Tom esquissa un sourire amusé, ses yeux scrutant la silhouette d'Harry, assis en face de lui : « Nous partagerons la même chambre. »

De la pure provocation.

Harry garda le silence, ses yeux rivés sur le paysage qui défilait au-dehors. Ce fut à peine s'il releva les sourcils, signalant son désintérêt pour la remarque. Le murmure des roues de la diligence et le cliquetis régulier des sabots des sombrals le berçaient doucement et il n'était simplement pas d'humeur à la conversation.

Cependant, Tom ne semblait pas enclin à partager cette quiétude. Bien au contraire, il semblait déterminé à perturber cette paix qu'Harry appréciait tant : « J'espère que cela ne vous dérange pas. Je n'ai pas prévu que je venais avec… un serviteur. »

« Vous savez ce que j'apprécie chez vous, Lord Gaunt ? Votre sollicitude. Ce souci constant que vous avez pour le bien-être de vos employés est tout à fait charmant. Vous vous inquiétez pour moi, pensant que je pourrais être gêné de partager votre chambre. Mais laissez-moi vous rassurer, je ne suis pas du genre à me formaliser : le manque d'espace ne me fait pas peur. Après tout, j'ai dormi pendant des années dans un dortoir, avec d'autres Gryffondors. J'ai même eu l'occasion de partager mon lit avec un Weasley et je n'ai pas eu à m'en plaindre pour autant. (Harry évita soigneusement de mentionner qu'il n'avait alors que 11 ans.) Alors, qu'il s'agisse d'un Weasley ou de vous, je n'y vois aucune différence. » conclut Harry d'un ton délibérément nonchalant.

L'insulte, à peine masquée, claqua au nez de Tom Riddle, faisant chanceler son sourire triomphant : « Je pourrais vous perdre dans Poudlard, pour vous punir de votre insolence. »

Harry, affichant un détachement évident, répliqua : « Ne vous embêtez pas. Vous vous perdriez avant moi. »

Tom ricana, sûr de lui : « Je ne pense pas. Je connais des endroits dont vous n'auriez même pas idée. »

Harry, de plus en plus ennuyé par la conversation, son regard toujours rivé sur la fenêtre, rétorqua d'un ton léger : « Vous seriez surpris. Je pense mieux connaître Poudlard que vous. »

Tom déclara avec arrogance : « Monsieur Potter, je suis allé dans des lieux dont même le directeur ignorait l'existence. »

Il n'était pas difficile pour Harry de deviner de quel endroit il parlait. Après tout, sa plus grande fierté quand il avait été élève à Poudlard, avait été d'ouvrir la chambre des secrets et d'y dompter le basilic. Basilic qu'Harry avait par la suite décapité sans remord. Mais Riddle semblait tellement certain de tout connaître mieux que tout le monde qu'Harry ne put s'empêcher de vouloir le taquiner un peu.

Il ancra son regard dans celui de Tom et, d'un air faussement innocent, enfonça le clou : « Comme je l'ai déjà dit, je connais bien Poudlard. Des dortoirs de Gryffondor aux toilettes des filles du deuxième étage. »

L'allusion n'aurait pas pu être plus claire et Tom la saisit parfaitement. Ses yeux se rétrécirent en deux fentes dangereuses et il émit un son sifflant, dérangeant.

Harry afficha une moue indifférente avant d'ajouter avec une pointe d'ironie : « Ne soyez pas vulgaire. Cela ne sied vraiment pas à un Lord. »

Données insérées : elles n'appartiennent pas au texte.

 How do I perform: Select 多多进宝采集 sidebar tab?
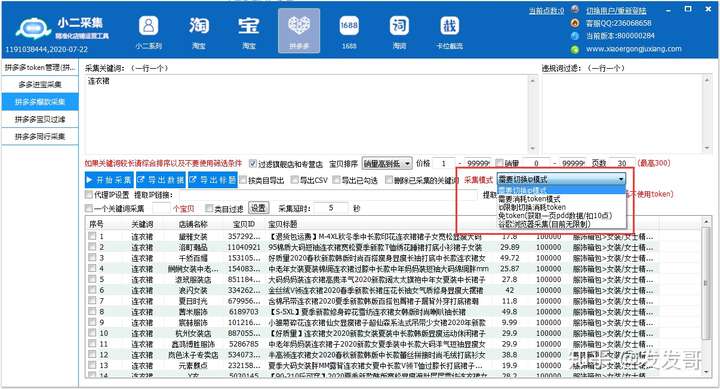(40, 85)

Les yeux de Tom s'ouvrirent de surprise : « Vous ne pouvez pas... »

Harry eut un léger sourire : « Je peux parfaitement. »

Tom s'adossa encore plus profondément dans le siège en cuir de la diligence. Le sifflement repris : « Seule la lignée de Salazar Serpentard comprend le Fourchelang. Vous m'avez menti. »

Harry soupira et répliqua en anglais : « Vous avez tort et je ne vous ai pas menti. Je la comprends. Quand j'étais plus jeune, je pouvais aussi la parler. Mais j'ai... perdu cette capacité après la guerre. »

Pour être plus précis, à la mort de Voldemort, quand leur lien avait été brisé, Harry avait tout oublié de cette langue. Cependant, même s'il ignorait comment, son retour dans le passé et sa fréquentation de Tom avaient réveillé en lui quelques vagues réminiscences de ces capacités. Alors que le Fourchelangue avait jadis été comme une deuxième langue maternelle, il devait à présent se concentrer un peu plus pour saisir le sens de chaque phrase, comme un touriste essayant de pratiquer une langue étrangère.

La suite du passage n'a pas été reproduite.